The next goal is dating. I really hate it. It’s like the job interview from hell, only this time the boss is going to be around for an eternity. No pressure. However this time around I’m far more mature to really handle a relationship, and I’m also more confident a human being than I was even two years ago. I was always weird around girls and too self conscious to even speak to one normally. I still have that problem from time to time but now it’s toward girls I have no real interest in. That last sentence may seem kind of cold, but it’s the honest truth. If I feel I have no connection with a young woman then really what’s the point? Now to be fair, I’m always polite and will always lend an ear to those who need it, but I’m not going to fall all over myself to get to know someone I have no real desire to get to know. Having said that I am genuinely interested in getting to know as many girls as I can so I can choose wisely, y’know for the sake of eternity and all that.

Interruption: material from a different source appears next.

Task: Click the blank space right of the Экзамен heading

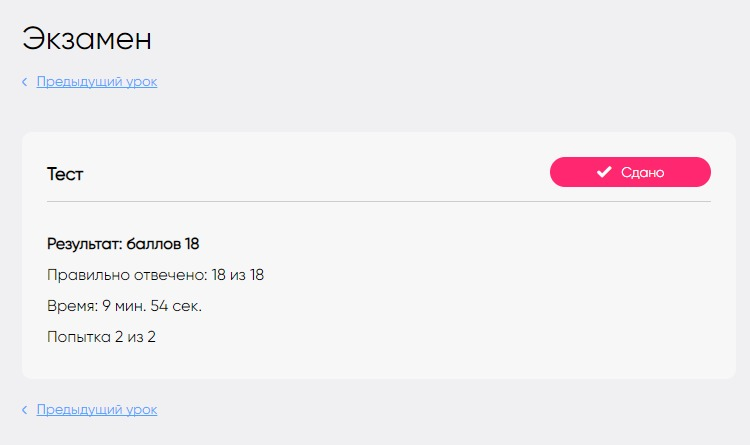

The last part is going to be my education. The way things are looking now this may be a goal for next year. My debts are much too large to ignore right now to even think about going to school full time. I’d like to go eventually, and I’m excited for the future. It’s going to be hard when I do get there,only because I’m super lousy at school. How you “A” students do it is beyond me. I also have the trouble of setting my heart on just one subject because I love so many different things that it’s hard to decide on just one thing to pick. Maybe I’ll do the impossible and become a dual major. No. Forget that, forget I said any thing.

So that’s just about it, and I hope that all of these things turn out the way they need to. I’m just glad that I have so many friends and family who have been so supportive over the years. I’m not all that easy to live with, and It’s amazing that so many have taken frequent rides on my Mood Swings. So far it’s been an amazing journey and I hope that we can all continue to go forth with a firm reliance in Divine Providence and many laughs. To all of you have managed to put up with me over the years, you all are too important to me for words!